CFO Jeff Mathiesen said fourth-quarter revenue was $5.2 million, including $5.1 million of staking revenue. For full-year 2025, total revenue was $6 million, including $5.5 million of staking revenue, compared with $0.5 million for full-year 2024.

Mathiesen reported fourth-quarter SG&A expenses of $13 million, up from $2.2 million in the prior-year quarter, driven primarily by increased non-cash compensation, salaries and wages, digital asset management and custodian fees, and legal and professional fees tied to implementing the digital asset treasury strategy. R&D was $0.9 million, in line with the prior-year period.

Total operating expenses in the fourth quarter were $206.1 million, compared to $3.1 million in Q4 2024. Mathiesen said operating expenses included non-cash charges, including $178.3 million of unrealized loss on digital intangible assets and digital assets receivable, $12.1 million of realized loss on digital intangible assets, and $2.1 million of unrealized loss on digital assets on investment, which he attributed to a decline in the value of SOL.

The company reported a fourth-quarter loss from operations of $201.1 million, compared with a $3.1 million loss a year earlier. However, Mathiesen said non-operating income in the quarter was $526.6 million, including a $526.3 million gain from a change in the fair value of derivative liability related to stapled warrants from the September PIPE transaction. The company reported net income of $325.6 million, or $4.25 per basic and diluted share, based on weighted average shares of 76.6 million.

For full-year 2025, Mathiesen reported a net loss of $40.9 million, or a loss of $1.85 per basic and diluted share, compared to a net loss of $11.7 million in 2024.

At year-end, Mathiesen said Solana Company had $7.3 million in cash and approximately $293.7 million of digital assets, comprised of $217.7 million in digital intangible assets, $70.4 million in digital assets receivable, and $5.6 million in a digital assets fund investment, for combined total assets of $303 million and shareholders’ equity of $300.9 million.

On expense expectations, Mathiesen told analysts that fourth-quarter SG&A was elevated due to non-cash compensation and higher legal and professional fees associated with establishing the new business, adding that “some of that should come out of our future costs,” though costs may fluctuate depending on business activity.

Pacific Backbone roadmap and views on tokenization

Chee also highlighted two February announcements: the Anchorage Digital and Kamino collaboration, and the “Pacific Backbone,” a roadmap to invest in a low-latency cluster across Asia-Pacific, beginning with nodes connecting Seoul, Tokyo, Singapore, and Hong Kong. He said the effort is intended to support staking and validation, diversify revenue streams, and help address what management sees as under-served Solana network infrastructure in the region.

Chee said the company plans to begin activating nodes “immediately,” adopt new technologies in the second half of 2026, and launch liquidity-related products and services within 12 to 18 months, including services he said are expected to include DeFi, liquid staking, AMM, RPC, and execution offerings for institutional partners.
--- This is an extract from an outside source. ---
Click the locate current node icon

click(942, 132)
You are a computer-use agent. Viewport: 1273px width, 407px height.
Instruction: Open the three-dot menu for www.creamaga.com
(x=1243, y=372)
In response to a question on real-world asset (RWA) tokenization, Jiang said Solana’s speed, low fees, and distribution position it as “one of the most compelling networks for RWA tokenization.” He cited Blockworks Research statistics, saying Solana is the number three blockchain for RWAs with $1.7 billion on-chain and the number two network for tokenized stocks with over $260 million of value locked, and said Blockworks data shows Solana facilitated “almost 98% of tokenized equity spot volume by blockchain.”

Chee added that he believes liquidity for tokenized assets will be supported over time by stablecoins and crypto-based payments, particularly in cross-border trade, and said the company is focusing on Asia in part due to the region’s cross-border payment activity.